Rewrite all of the records below as a numbered list with one line per item, skipping any blank lines and leaving out the picture.

=== RECORDS FOR THE EXERCISE ===

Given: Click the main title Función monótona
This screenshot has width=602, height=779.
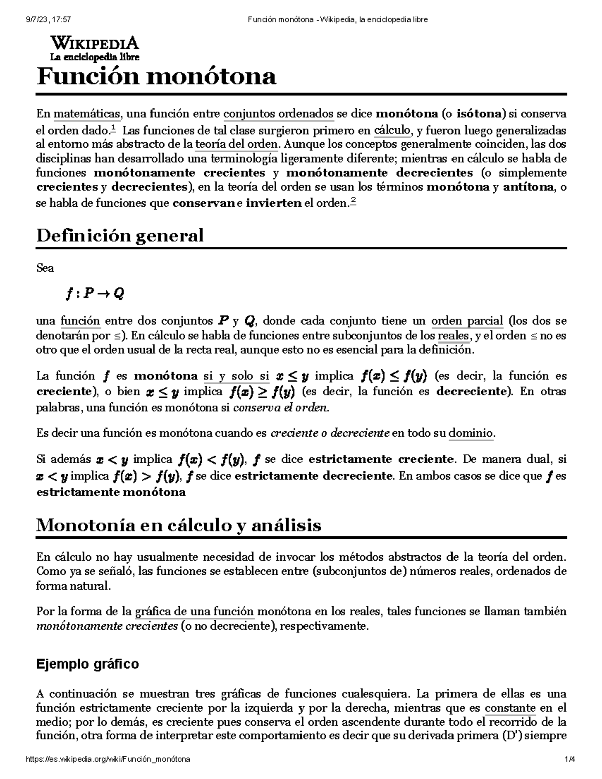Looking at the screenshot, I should click(x=156, y=77).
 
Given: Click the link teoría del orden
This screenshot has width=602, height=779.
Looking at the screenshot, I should click(x=236, y=144).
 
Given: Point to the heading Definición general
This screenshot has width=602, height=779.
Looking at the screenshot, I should click(x=120, y=235).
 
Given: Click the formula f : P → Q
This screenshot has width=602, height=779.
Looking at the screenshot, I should click(x=94, y=293).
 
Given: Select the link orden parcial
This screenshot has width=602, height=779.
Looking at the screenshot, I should click(x=467, y=321).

===

> FINISHED TASK
1. Given: Click the main title Función monótona
2. This screenshot has width=602, height=779.
3. Looking at the screenshot, I should click(x=156, y=77).
4. Given: Click the link teoría del orden
5. This screenshot has width=602, height=779.
6. Looking at the screenshot, I should click(x=236, y=144).
7. Given: Point to the heading Definición general
8. This screenshot has width=602, height=779.
9. Looking at the screenshot, I should click(x=120, y=235).
10. Given: Click the formula f : P → Q
11. This screenshot has width=602, height=779.
12. Looking at the screenshot, I should click(x=94, y=293).
13. Given: Select the link orden parcial
14. This screenshot has width=602, height=779.
15. Looking at the screenshot, I should click(x=467, y=321).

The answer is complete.